If we could have a brief explanation of this Clause, which is somewhat difficult to follow, it would help the Committee. I realise that the learned Attorney-General is at the moment resting, but perhaps the Chancellor of the Exchequer or the Financial Secretary could explain its purport. I understand that certain securities escape Death Duty if the person who owns them is not domiciled or ordinarily resident in this country. However, from the Clause it would appear that some adjustment is to be made to benefit the Treasury, and there has been some litigation which resulted unfavourably to the Treasury, in that other securities escape duty, which went a little outside the definition of this Clause. If I am wrong about that I wonder if we could have a brief explanation in rather simpler language than is to be found in the Clause, because the matter is of value to all of us.

Photo of Mr Douglas Jay Mr Douglas Jay , Battersea North

It is essentially a legal point and I trespass on it with diffidence, but my right hon. and learned Friend the Attorney-General is having a deserved rest for a short time. This Clause springs out of the provisions in the Finance Acts of 1915 and 1931 giving the Treasury power to issue securities with the condition that they are exempt from all tax present or future so long as it is shown that the securities were in the beneficial ownership of persons who are neither domiciled nor ordinarily resident in the United Kingdom.

A case occurred recently where securities enjoying this privilege passed, on the death of a life tenant who was domiciled and resident in England, to beneficiaries who were domiciled and ordinarily resident abroad. In those circumstances it had always been assumed by the Inland Revenue, and, I think, by everybody else, that tax would be payable on the ground that the previous owner was domiciled in this country. However, the beneficiaries of the legacy contended that it was the domicile of the living beneficiaries that determined whether exemption was due, and finally succeeded in winning their case.

That unexpected change in the definition of the law had various unfortunate consequences. For one thing it threw doubt on the completeness of the exemption from taxation enjoyed by holders abroad, which was, of course, the whole purpose of the original exemption, namely, to encourage overseas residents to hold British Government securities. That main purpose would have been impeded if the definition of the law had been allowed to stand in this altered form, which had never been intended.
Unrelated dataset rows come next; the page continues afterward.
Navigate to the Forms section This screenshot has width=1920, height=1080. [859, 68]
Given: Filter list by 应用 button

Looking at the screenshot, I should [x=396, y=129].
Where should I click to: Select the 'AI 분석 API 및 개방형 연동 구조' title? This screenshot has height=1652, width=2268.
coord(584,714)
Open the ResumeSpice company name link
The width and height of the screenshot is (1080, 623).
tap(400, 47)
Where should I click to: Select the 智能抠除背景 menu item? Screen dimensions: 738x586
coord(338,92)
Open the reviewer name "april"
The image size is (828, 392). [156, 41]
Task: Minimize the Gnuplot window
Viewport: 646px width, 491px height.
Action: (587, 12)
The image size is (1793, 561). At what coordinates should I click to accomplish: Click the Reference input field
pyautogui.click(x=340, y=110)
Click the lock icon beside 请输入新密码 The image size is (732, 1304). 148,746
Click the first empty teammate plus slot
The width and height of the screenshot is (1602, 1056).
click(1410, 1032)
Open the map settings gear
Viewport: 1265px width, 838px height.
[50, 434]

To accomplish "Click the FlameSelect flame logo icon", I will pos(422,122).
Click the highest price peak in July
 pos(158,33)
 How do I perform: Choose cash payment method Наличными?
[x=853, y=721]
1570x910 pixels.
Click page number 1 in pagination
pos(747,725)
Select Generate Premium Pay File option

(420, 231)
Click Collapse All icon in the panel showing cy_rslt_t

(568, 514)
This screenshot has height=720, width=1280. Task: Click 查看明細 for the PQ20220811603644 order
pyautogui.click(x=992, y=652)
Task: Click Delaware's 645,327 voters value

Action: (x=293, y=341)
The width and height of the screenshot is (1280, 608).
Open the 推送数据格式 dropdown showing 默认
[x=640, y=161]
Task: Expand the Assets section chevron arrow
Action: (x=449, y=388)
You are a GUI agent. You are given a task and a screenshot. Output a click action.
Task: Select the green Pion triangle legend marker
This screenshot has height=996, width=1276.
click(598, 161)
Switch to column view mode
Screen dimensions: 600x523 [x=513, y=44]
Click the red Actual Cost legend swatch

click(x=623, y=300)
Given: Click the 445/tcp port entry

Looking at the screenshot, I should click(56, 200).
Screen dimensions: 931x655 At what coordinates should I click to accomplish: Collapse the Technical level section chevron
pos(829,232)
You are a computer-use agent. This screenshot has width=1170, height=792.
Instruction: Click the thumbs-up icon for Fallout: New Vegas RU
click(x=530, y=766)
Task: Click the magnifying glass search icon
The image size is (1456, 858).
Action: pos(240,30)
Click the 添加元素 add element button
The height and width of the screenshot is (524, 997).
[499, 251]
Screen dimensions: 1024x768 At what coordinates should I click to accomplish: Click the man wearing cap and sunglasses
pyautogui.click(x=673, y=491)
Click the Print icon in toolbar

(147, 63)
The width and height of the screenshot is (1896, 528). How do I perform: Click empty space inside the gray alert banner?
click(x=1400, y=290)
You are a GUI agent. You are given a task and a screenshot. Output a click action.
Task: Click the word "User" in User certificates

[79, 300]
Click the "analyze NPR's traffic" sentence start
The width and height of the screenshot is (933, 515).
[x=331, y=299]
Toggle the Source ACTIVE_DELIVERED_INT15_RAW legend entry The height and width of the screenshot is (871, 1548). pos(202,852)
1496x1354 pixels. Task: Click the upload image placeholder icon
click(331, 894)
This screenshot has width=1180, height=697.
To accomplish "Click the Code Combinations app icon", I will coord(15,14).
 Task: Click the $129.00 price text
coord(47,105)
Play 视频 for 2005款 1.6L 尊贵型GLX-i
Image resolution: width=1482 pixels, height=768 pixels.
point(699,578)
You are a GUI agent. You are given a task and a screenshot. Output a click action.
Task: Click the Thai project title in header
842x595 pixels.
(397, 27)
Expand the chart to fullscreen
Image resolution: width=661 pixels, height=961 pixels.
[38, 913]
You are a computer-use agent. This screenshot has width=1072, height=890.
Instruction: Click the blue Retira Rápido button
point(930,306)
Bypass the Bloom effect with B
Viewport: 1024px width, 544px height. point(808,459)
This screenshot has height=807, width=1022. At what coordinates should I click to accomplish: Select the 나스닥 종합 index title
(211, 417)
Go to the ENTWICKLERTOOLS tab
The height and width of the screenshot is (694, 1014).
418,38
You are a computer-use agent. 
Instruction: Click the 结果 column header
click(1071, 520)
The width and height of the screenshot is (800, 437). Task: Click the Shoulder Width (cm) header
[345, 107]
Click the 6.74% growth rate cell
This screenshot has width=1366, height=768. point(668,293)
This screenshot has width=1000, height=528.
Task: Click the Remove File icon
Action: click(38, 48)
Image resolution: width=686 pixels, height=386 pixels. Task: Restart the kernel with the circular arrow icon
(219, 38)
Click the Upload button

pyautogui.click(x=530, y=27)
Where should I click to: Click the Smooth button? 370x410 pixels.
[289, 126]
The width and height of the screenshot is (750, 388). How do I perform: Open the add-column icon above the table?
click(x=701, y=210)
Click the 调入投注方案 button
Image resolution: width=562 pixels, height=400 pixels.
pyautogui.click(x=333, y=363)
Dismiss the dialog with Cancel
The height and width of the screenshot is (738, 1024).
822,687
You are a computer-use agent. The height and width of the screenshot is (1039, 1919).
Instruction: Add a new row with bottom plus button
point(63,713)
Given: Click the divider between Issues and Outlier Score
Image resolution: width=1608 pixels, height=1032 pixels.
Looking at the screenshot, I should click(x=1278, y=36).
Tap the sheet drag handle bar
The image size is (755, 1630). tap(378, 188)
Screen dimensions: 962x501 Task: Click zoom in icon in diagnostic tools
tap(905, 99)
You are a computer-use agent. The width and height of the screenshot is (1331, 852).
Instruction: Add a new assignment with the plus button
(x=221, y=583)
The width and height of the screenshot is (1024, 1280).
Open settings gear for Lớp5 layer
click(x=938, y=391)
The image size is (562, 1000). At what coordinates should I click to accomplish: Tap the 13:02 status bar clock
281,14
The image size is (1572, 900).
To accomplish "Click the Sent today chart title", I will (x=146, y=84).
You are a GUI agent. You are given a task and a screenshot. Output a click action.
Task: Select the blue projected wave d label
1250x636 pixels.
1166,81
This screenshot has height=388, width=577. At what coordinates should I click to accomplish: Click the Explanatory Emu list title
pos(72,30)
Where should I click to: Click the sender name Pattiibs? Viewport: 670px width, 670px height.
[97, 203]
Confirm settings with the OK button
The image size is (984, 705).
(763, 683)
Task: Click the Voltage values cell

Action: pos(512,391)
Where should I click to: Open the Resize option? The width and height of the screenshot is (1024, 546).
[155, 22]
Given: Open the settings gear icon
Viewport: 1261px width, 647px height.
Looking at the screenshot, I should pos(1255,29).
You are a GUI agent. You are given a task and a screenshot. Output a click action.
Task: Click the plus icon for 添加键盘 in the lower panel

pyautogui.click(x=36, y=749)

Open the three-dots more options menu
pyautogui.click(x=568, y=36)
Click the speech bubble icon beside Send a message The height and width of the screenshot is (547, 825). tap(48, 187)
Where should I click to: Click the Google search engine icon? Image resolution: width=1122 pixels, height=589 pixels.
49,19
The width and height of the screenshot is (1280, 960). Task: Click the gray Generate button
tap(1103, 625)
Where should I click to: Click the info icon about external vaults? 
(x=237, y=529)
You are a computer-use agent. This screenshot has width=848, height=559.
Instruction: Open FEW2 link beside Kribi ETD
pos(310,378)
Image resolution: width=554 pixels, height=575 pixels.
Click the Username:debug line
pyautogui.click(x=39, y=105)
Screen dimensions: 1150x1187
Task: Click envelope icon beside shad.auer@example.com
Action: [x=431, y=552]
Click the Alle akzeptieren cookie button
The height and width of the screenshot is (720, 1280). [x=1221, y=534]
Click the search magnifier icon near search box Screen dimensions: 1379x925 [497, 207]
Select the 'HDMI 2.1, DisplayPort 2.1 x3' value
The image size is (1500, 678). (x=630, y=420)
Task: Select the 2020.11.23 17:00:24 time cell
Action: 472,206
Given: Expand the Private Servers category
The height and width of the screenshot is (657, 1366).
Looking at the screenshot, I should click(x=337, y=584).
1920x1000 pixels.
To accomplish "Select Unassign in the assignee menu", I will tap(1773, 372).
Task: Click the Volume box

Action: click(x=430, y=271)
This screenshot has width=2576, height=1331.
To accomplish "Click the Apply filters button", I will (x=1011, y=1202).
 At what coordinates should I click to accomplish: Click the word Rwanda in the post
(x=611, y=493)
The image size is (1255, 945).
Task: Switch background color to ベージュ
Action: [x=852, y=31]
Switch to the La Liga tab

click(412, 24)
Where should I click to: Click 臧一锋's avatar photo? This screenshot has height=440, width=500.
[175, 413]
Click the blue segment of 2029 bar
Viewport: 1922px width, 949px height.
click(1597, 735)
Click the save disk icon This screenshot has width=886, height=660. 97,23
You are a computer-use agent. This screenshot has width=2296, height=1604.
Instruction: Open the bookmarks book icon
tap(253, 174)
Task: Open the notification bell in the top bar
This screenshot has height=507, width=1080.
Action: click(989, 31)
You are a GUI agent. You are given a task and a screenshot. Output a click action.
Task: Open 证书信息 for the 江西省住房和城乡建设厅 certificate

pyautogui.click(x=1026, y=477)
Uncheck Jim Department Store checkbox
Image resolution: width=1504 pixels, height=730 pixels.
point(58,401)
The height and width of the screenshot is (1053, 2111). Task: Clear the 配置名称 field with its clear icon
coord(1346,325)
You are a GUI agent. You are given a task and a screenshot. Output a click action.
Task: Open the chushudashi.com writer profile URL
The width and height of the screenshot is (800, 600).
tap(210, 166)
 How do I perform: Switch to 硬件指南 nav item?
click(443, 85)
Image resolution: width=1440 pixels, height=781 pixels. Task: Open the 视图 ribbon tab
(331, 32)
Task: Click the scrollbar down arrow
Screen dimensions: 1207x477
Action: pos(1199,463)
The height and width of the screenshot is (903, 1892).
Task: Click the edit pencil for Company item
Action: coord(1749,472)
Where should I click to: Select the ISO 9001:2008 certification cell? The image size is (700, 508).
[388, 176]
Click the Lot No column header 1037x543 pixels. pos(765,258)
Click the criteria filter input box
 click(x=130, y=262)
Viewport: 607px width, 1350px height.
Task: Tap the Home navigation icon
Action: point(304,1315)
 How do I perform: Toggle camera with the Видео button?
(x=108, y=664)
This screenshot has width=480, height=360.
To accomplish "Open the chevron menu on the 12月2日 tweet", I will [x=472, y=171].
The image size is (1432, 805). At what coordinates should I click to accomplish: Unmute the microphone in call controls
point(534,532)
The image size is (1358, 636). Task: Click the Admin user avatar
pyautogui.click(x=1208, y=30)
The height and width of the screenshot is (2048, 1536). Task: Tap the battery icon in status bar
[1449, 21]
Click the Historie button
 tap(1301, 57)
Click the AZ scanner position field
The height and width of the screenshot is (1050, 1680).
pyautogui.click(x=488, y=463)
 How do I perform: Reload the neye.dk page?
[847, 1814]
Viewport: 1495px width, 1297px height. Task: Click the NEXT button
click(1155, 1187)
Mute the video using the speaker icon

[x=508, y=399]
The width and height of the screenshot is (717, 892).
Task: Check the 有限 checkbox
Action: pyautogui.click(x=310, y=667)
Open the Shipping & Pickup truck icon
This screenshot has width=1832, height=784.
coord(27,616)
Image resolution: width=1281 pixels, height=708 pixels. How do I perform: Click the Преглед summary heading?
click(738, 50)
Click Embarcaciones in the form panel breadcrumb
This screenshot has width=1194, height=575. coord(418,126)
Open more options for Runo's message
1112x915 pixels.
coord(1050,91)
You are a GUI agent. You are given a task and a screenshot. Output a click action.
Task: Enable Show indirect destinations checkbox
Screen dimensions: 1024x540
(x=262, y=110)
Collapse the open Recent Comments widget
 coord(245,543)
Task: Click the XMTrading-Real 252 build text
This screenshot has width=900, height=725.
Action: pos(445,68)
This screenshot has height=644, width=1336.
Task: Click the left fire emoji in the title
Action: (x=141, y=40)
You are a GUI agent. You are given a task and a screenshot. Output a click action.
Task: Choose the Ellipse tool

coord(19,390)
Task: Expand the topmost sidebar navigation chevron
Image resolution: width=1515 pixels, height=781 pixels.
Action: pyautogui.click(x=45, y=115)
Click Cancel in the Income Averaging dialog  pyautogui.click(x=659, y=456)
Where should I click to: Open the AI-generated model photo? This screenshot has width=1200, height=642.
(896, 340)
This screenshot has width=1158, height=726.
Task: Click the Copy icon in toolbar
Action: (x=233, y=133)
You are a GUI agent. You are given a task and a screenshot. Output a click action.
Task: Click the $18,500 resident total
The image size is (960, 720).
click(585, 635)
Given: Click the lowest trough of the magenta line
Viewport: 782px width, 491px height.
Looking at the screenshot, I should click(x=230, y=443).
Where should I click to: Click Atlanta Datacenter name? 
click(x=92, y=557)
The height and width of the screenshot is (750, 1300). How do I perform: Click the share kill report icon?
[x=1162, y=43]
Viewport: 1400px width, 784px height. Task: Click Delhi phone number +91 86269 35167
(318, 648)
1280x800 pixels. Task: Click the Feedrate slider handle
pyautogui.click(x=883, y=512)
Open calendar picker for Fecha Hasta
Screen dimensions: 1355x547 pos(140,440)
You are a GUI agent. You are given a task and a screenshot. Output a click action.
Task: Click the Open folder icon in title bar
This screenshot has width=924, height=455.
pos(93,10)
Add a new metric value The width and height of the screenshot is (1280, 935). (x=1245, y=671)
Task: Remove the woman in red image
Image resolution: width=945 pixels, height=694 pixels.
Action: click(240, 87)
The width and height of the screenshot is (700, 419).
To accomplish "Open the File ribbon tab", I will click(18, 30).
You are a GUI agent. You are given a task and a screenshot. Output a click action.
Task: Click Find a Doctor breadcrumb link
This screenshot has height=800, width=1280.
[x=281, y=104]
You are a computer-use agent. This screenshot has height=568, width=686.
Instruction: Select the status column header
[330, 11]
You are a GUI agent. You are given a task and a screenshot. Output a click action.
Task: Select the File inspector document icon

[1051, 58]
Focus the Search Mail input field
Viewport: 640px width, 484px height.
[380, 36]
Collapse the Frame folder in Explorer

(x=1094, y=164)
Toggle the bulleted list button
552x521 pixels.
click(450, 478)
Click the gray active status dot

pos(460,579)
The Clause restores, in all aspects and with retrospective effect, what was always thought by all parties to be the position of the securities with regard to Estate Duty. That is to say, it will confer exemption where holders of such securities die and are ordinarily resident abroad and bar it where they are not. That is the simple explanation and I hope it will recommend itself to the Committee.

Clause ordered to stand part of the Bill.